# [PROBLEM STATEMENT]
With pictures left out, output exactly the lines from the line holding "Click resize grip" through the end of the data, both included.
_____
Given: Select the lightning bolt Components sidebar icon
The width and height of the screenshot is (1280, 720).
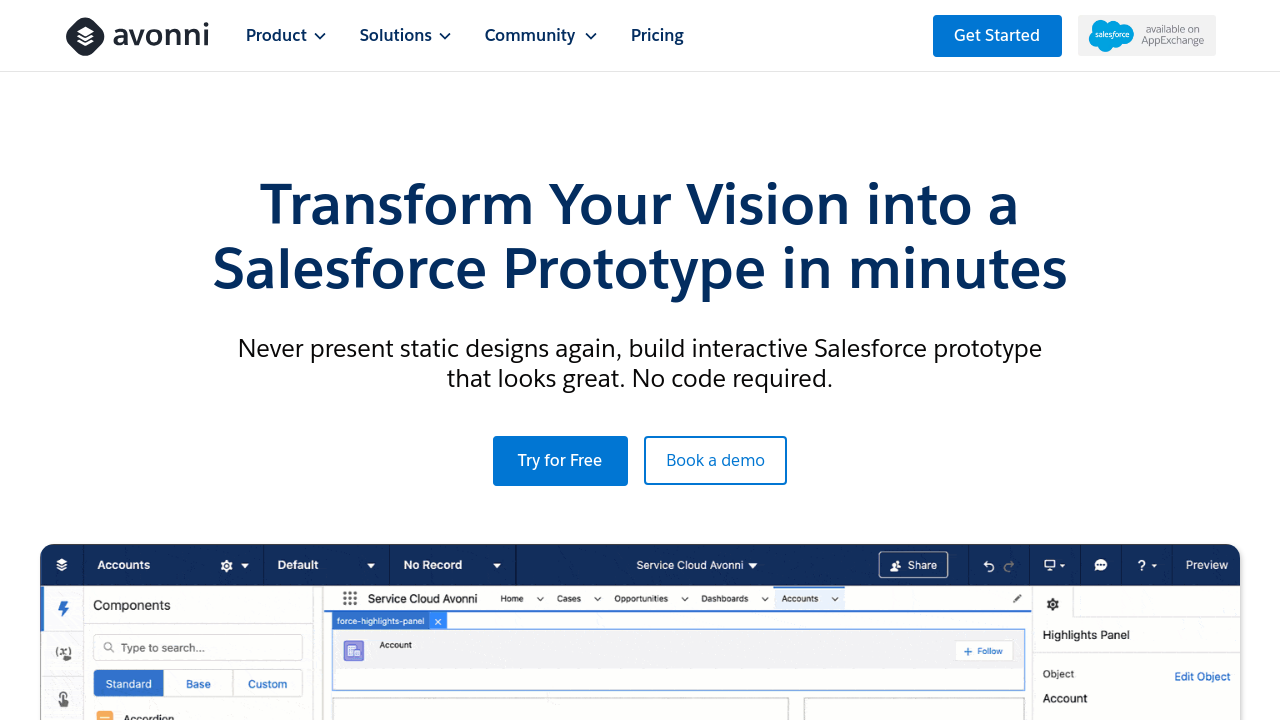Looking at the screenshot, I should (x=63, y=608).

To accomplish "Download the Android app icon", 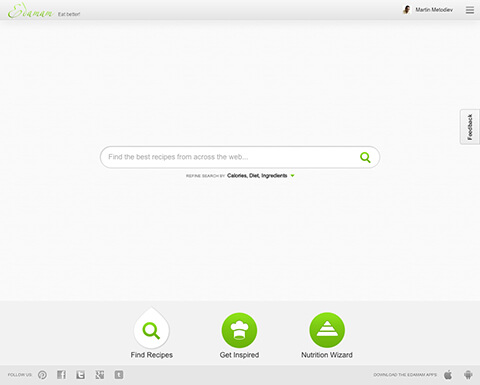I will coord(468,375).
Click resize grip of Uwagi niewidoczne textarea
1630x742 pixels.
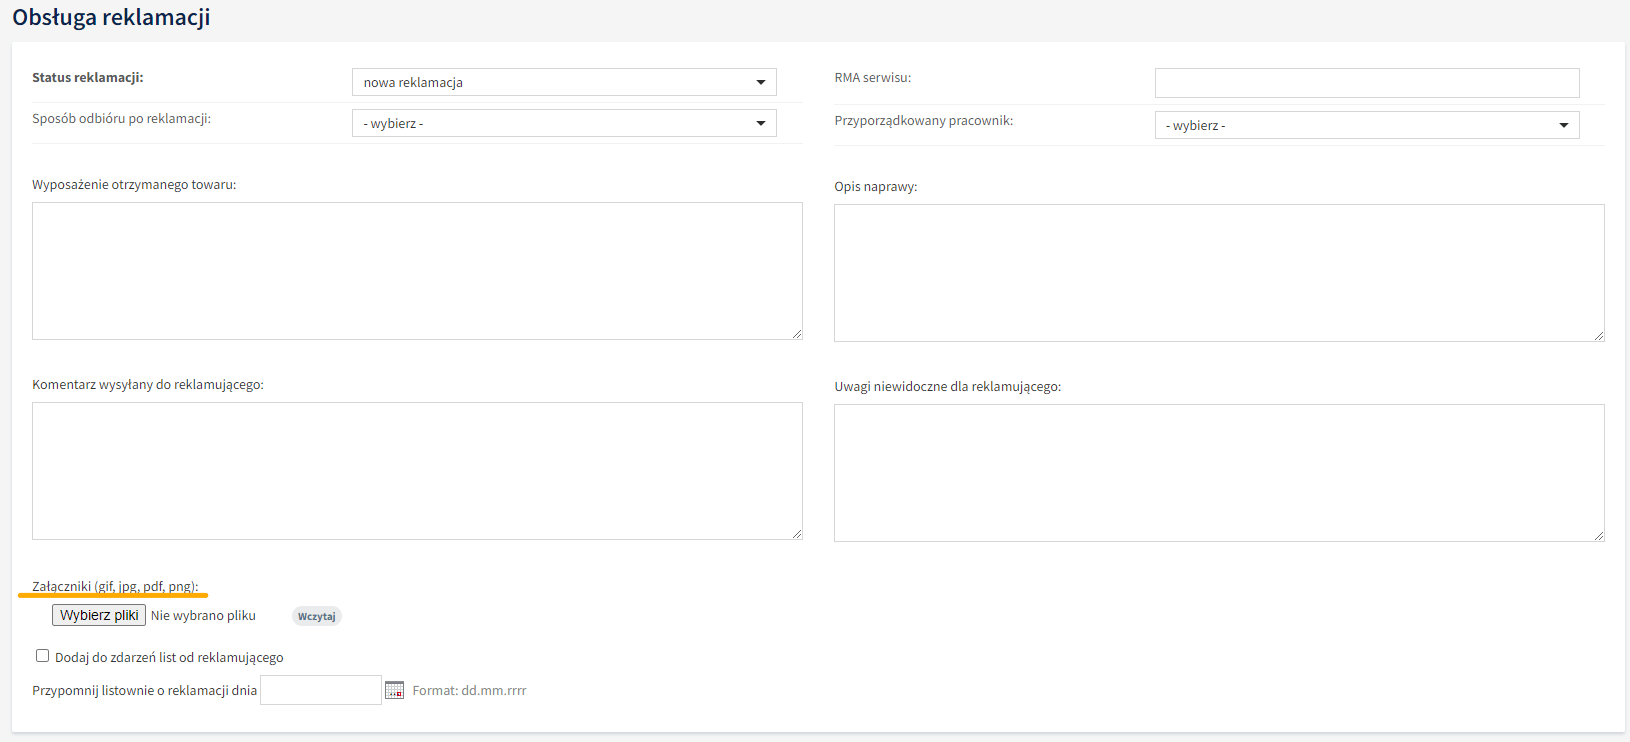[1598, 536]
_____
# [EXERCISE SOLUTION]
Click resize grip of Uwagi niewidoczne textarea
1630x742 pixels.
[1598, 536]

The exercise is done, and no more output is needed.